A1230
Title: Prior input sensitivities of posterior MCMC inference via infinitesimal perturbation analysis with application to VARs
Authors: Liana Jacobi - University Melbourne (Australia) [presenting]
Dan Zhu - Monash University (Australia)
Abstract: A key feature of Bayesian inference is the prior (parameter) dependence of posterior distributions that take high-dimensional integrals that typically require numerical solutions. An efficient numerical approach is introduced for input sensitivity analysis of posterior inference via popular Gibbs Markov Chain Monte Carlo (MCMC) simulation methods. We extend Infinitesimal perturbation analysis (IPA) of the simulation path, widely used in the classical simulation context to assess input sensitivities of stochastic dynamic systems, to computational intensive MCMC dependent sampling. We show that IPA derivatives of the posterior statistics from MCMC inference, based on derivatives of parameter draws, have the desirable asymptotic properties of unbiasedness and consistency. We further recommend the use of automatic differentiation to compute these jacobians efficiently.
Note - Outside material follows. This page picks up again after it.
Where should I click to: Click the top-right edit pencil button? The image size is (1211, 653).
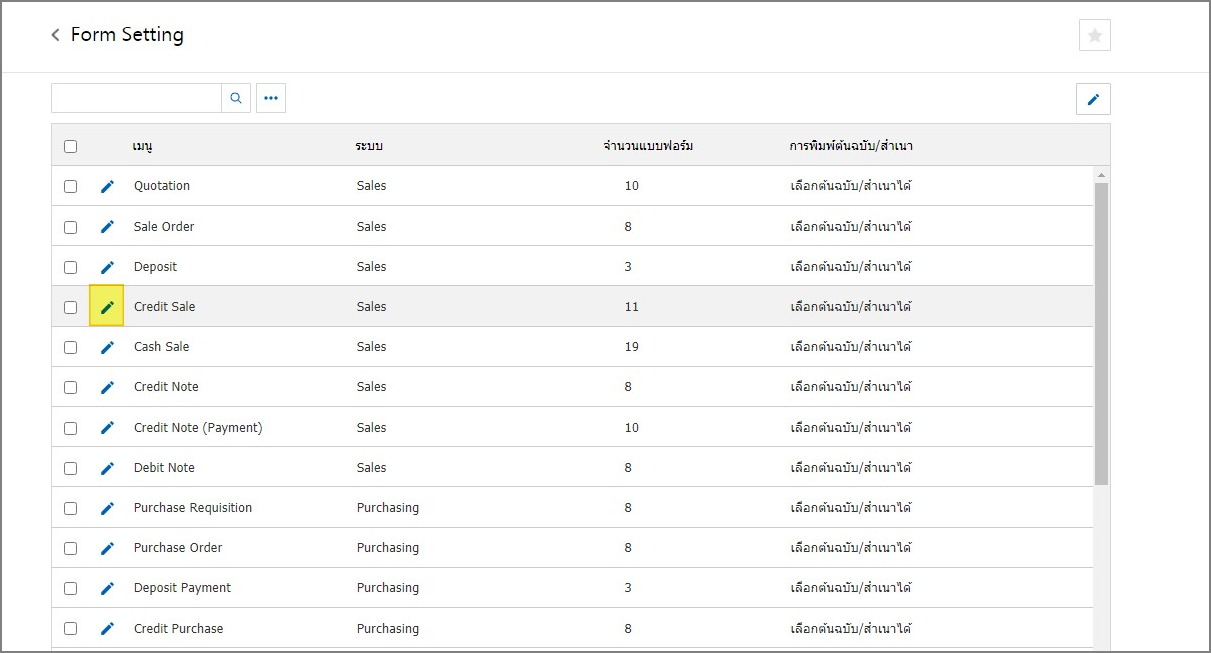coord(1093,99)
Hence the approach allows for a comprehensive and exact local sensitivity analysis of MCMC output for all input parameters without requiring analytical expressions (likelihood ratio methods, symbolic differentiation) or the re-running of the algorithm (numerical differentiation). We illustrate the use of our method to assess convergence and prior robustness of inference on model parameters and impulse response functions in an application of Bayesian Vector Autoregression analysis with shrinkage priors for US macroeconomic time-series data.